Fig. 9: Ability of lead hits to induce apoptotic cell death in colorectal cancer cells.

A, B, F, G, K, L Time-response studies using Hoechst/propidium iodide (PI)/annexin V (ANEXV) incorporation assays were conducted for terfenadine (A, B), penfluridol (F, G), and lomitapide (K, L) in Caco-2 (A, F, K) and HT-29 (B, G, L) cells at concentrations of 5 µM and 10 µM. Data were collected from three (5 µM) or five (10 µM) independent experiments, each with duplicate measurements. C, D, H, I, M, N The pan-caspase inhibitor Z-VAD-FMK or its control inhibitor Z-FA-FMK (both at 20 µM) was introduced to determine the mechanism of cell death induced by lead PADs. PI incorporation (C, H, M) and annexin V incorporation (D, I, N) were measured in Caco-2 or HT-29 cells after 24 h (C, D, H, I) or 48 h (M, N) of treatment. Data were collected from four independent experiments, each with duplicate measurements. E, J, O Mitochondrial translocation of BAD was observed in CRC cells treated with terfenadine (E), penfluridol (J), and Lomitapide (O) at 2 µM, 24 h post-treatment.
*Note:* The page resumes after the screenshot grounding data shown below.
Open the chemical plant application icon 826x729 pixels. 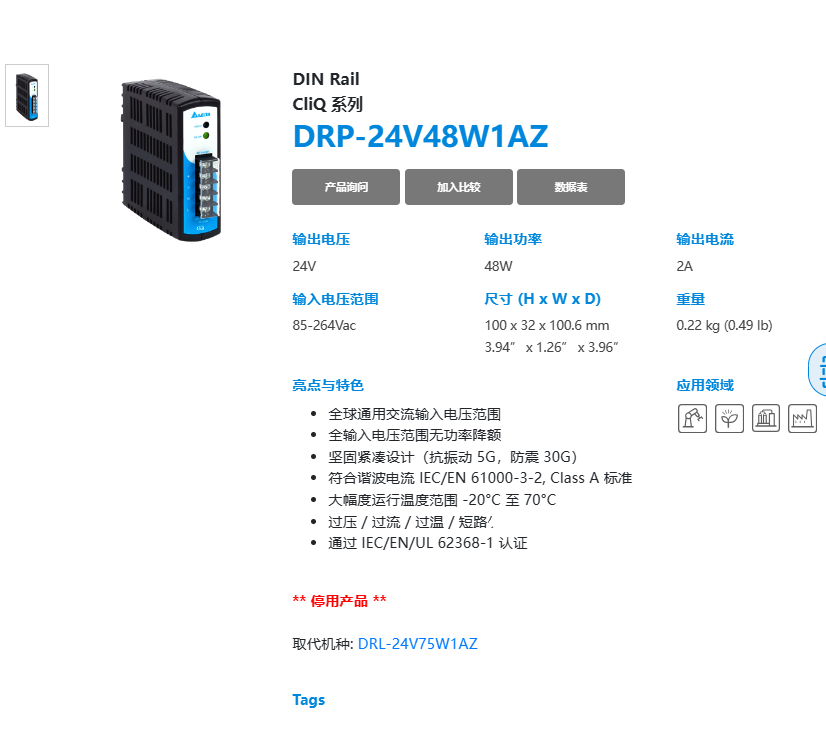click(x=765, y=419)
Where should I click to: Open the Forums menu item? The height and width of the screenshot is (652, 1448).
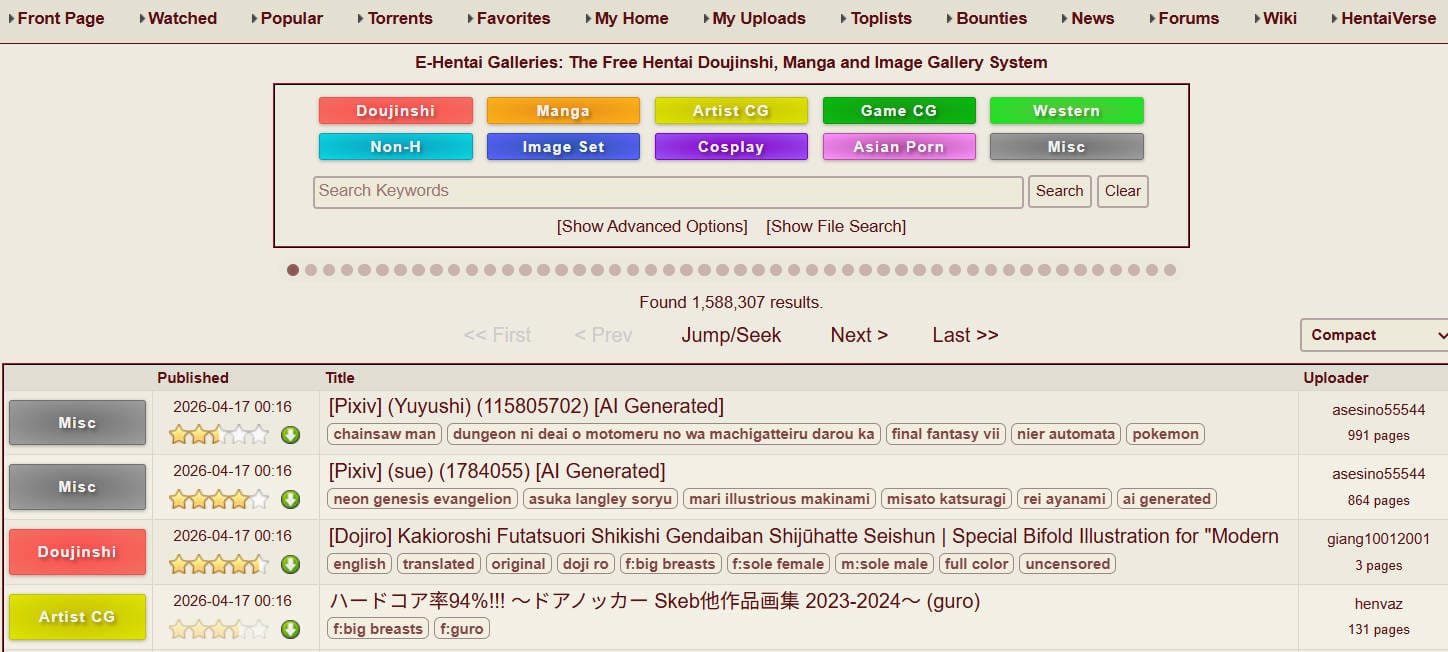coord(1188,18)
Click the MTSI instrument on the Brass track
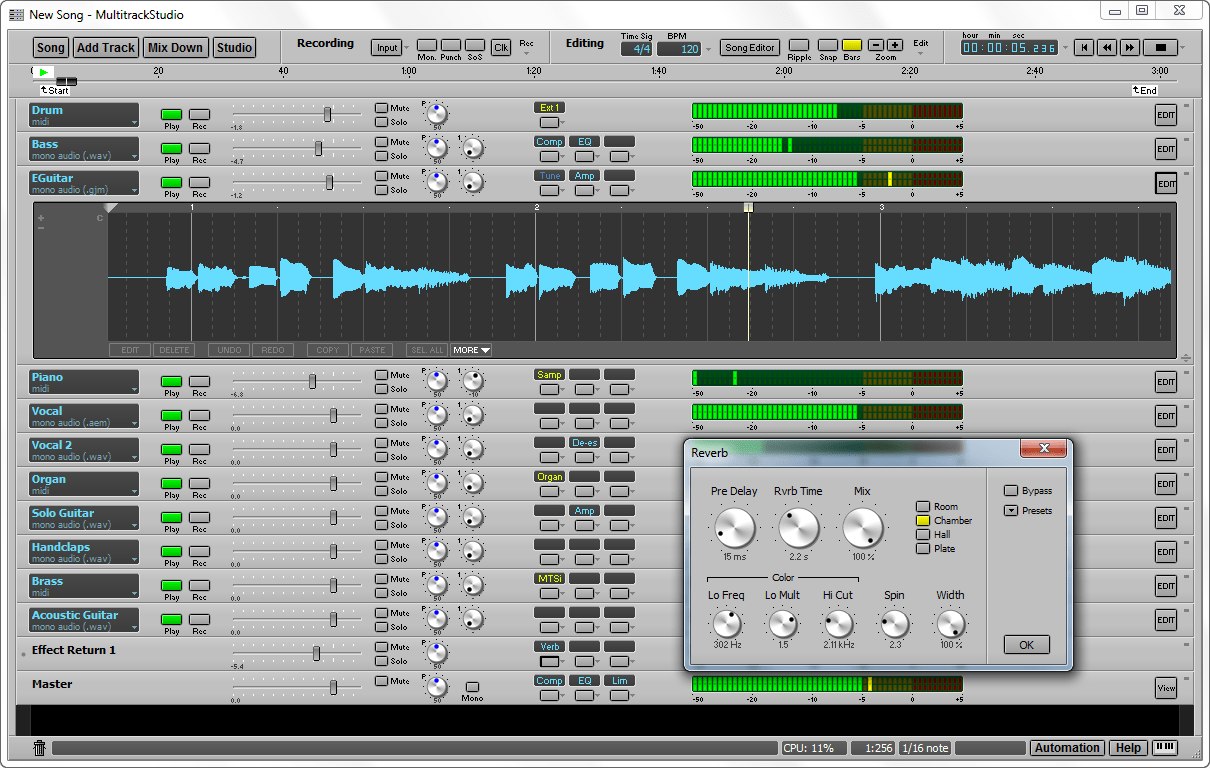 [x=549, y=578]
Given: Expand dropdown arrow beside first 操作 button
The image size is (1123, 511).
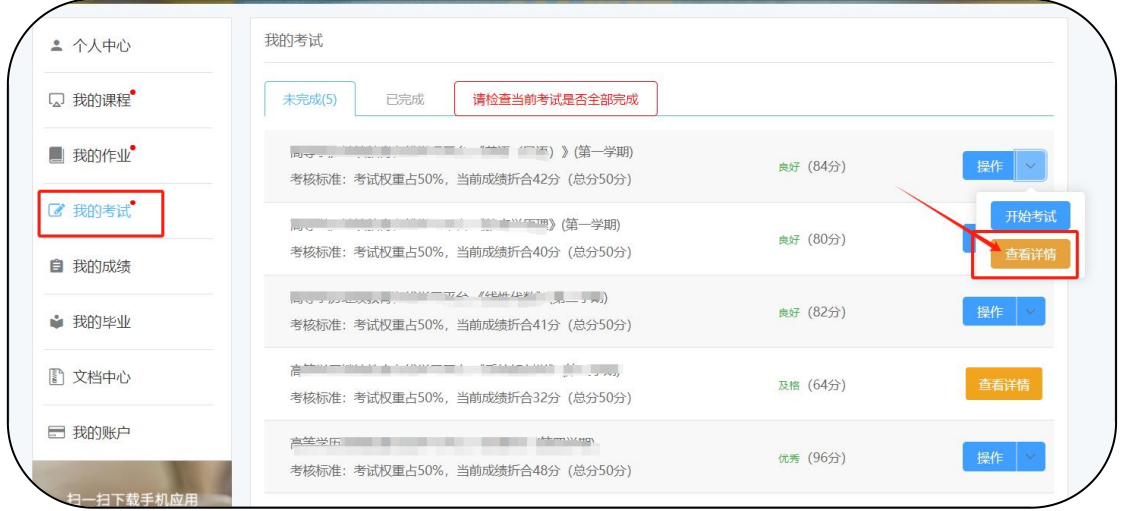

Representative images were selected from three independent experiments, with three images were captured per dish in each experiment (Scale bar = 10 µm). P, Q The co-localization of BAD and mitochondria in Caco-2 (P) and HT-29 (Q) cells treated with terfenadine (E), penfluridol (J), and Lomitapide (O) was assessed by calculating Pearson’s correlation coefficient. Three images were captured per dish from three independent experiments, and each data point corresponds to a single cell. Statistical significance was determined using two-way ANOVA with Tukey’s post hoc test. *P < 0.05; **P < 0.01; ***P < 0.001; ****P < 0.0001.